The job support scheme at a glance
Though businesses forced to close through the government’s three-tiered lockdown system will be able to utilise an extended version of furlough, the support available to most will be the job support scheme, which allows employers to reduce employees’ working time to as little as a third of their regular hours. The company continues to pay them as normal for hours worked, with their wages topped up to cover two-thirds of the pay lost – the government and employer paying a third each. This means an employee only working a third of their usual hours can expect to receive 77 per cent of their regular pay, 55 per cent covered by their employer.
Clearly, the new scheme is more complicated than furlough was. The government has promised further guidance, but at time of going to press this hadn’t been released. So here’s what we know so far...
What is a ‘viable’ job and do businesses have to prove this?
“The scheme says that to be viable, the employee must work at least 33 per cent of their usual hours and not be under notice of redundancy,” says Lauren Harkin, partner at Royds Withy King, adding that this minimum threshold will be reviewed at the end of January to see if it should be increased.

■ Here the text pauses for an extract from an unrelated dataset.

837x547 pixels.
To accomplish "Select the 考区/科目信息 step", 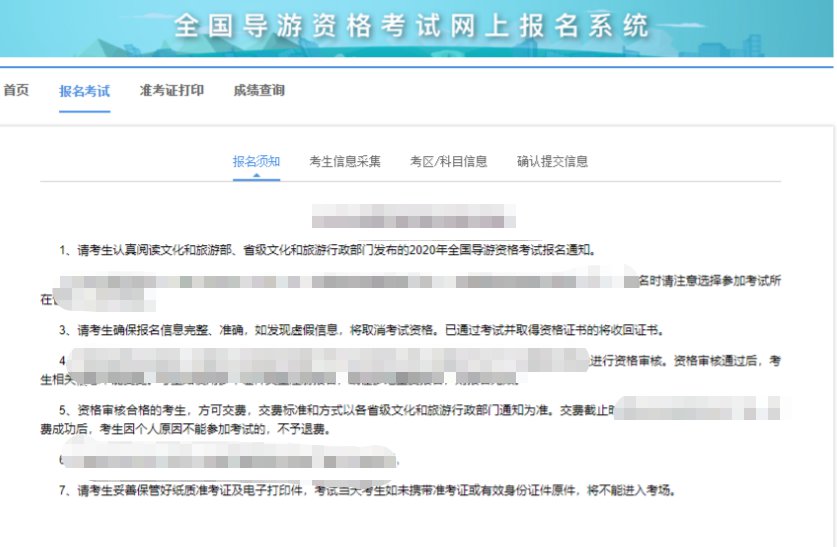I will [448, 161].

She also highlights that HMRC “may audit the employer at some point to confirm what the employee’s normal contractual hours were against the reduced hours they are working under the scheme”.
How flexible can organisations be with employees’ hours?

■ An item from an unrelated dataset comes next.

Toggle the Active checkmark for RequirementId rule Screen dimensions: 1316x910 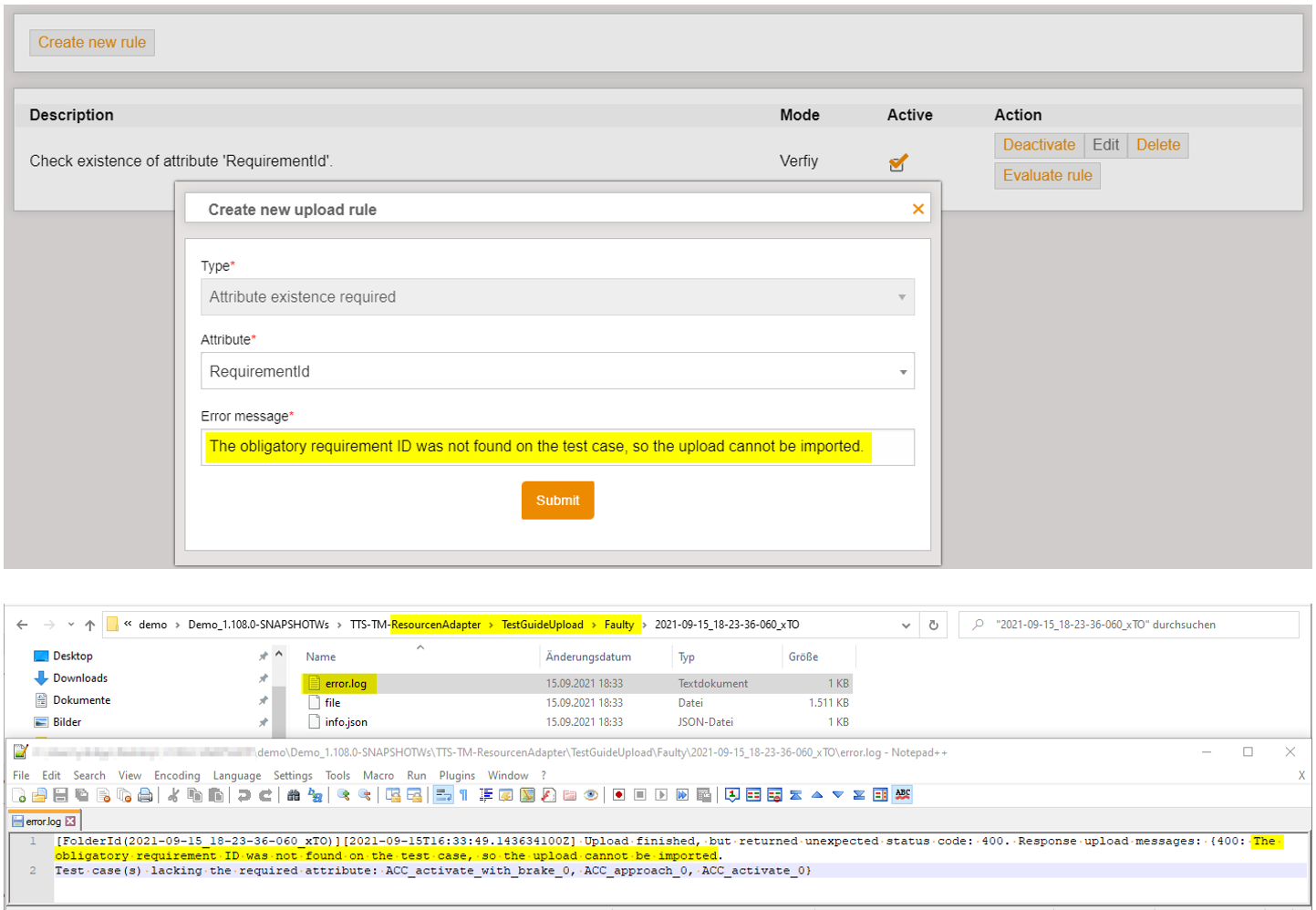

Employees will be able to come off and on the scheme as long as each short-time working arrangement lasts for a minimum of seven days, the government’s factsheet says. “Claims can be submitted in respect of a given pay period,” adds Will Winch, legal director at Mishcon de Reya. “This is likely to mean that if employees are paid on a monthly basis, employers would need to show that the employee worked for a third of the month. If the employee is paid weekly, however, the employer would need to show that a minimum of a day and a half – or thereabouts – was worked during that week.”
How are tax, pension and NI contributions calculated and who pays?
Class 1 employer national insurance (NI) and pension contributions will remain payable by the employer. Although the factsheet does not not explicitly state this, Julia Wilson, partner at Baker McKenzie, says it implies these will also be payable in respect to the grant payment, and not just the portion of wages paid by the employer. The employer will also be responsible for paying the employee up front, with grant payments for the government’s contribution made in arrears.
Can you make staff part time or reduce their hours then put them on the scheme?
Employees must have been on an employer’s PAYE payroll on or before 23 September 2020 to be eligible for the scheme, and the government says a ‘usual wage’ calculation will be in place. For workers already on zero-hours contracts, the government has said employers will be allowed to change their contracts to make them eligible for the scheme. However, it does not seem there will be any requirement to do so.